Home builders are professional marketers and, as such, are the most important “class” of sellers you must watch in your local market.  Home builders have a lower costs, answer to a higher authority, and are more sensitive to inventories than Mr.& Mrs. Jones of Perkasie, PA.  Let me explain what that means and why it is important to you, the Professional Realtor.



Home builders have a lower cost of funds.  In 1995,  builders were a mostly entrepreneurial bunch.  They were regional, smaller, and privately-held.  Less than 20% of the home builders were publicly-owned; their source of capital was debt.  Debt requires servicing and has a lower margin for error in pricing.  Hence, the homebuilders “marked to the market” frequently through drastic price reductions.  They didn’t fear class-action suits from homeowners because their pricing was necessary to the survival of the company.  In short, they had shallow pockets and did what the banks told them to do.

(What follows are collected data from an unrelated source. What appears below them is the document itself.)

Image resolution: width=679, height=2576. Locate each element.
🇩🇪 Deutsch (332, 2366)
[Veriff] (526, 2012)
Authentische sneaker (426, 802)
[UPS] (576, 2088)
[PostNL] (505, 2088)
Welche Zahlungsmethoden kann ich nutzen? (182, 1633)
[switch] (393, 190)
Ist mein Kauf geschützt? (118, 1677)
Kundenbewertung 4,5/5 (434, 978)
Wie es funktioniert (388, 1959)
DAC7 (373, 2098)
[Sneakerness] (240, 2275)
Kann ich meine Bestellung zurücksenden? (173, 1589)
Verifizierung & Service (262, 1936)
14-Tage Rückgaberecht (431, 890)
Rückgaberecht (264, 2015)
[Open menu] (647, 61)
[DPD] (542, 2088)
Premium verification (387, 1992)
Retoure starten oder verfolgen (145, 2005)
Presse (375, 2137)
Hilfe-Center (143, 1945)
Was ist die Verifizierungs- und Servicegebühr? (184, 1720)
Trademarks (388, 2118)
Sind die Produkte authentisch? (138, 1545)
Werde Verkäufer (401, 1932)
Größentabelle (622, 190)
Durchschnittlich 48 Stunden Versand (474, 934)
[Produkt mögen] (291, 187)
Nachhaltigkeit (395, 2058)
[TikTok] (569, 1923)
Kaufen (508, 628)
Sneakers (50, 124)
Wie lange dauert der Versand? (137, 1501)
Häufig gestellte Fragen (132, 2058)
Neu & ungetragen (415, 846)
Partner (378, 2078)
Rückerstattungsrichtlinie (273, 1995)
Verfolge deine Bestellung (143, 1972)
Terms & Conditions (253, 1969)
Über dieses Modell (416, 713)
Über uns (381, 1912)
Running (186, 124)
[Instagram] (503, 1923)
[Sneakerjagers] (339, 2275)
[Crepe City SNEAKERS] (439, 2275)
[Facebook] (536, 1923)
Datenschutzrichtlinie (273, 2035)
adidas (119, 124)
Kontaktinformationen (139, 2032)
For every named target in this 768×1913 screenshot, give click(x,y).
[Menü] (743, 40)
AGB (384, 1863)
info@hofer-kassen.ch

Homebuilders answer to a higher authority today; Wall Street.
  The figures for publicly-held builders have flip-flopped.  Today less than 20% of the builders are privately held with the rest publicly-traded.  This has a profound effect on the pricing cycle because builders are viewed as a vertically integrated retailer now.  Did you ever wonder how these mega developments have the staying power they have now?  That staying power is a function of the cost of capital which today, is equity.  Equity financing is longer term money and requires no servicing, at least, in the near term.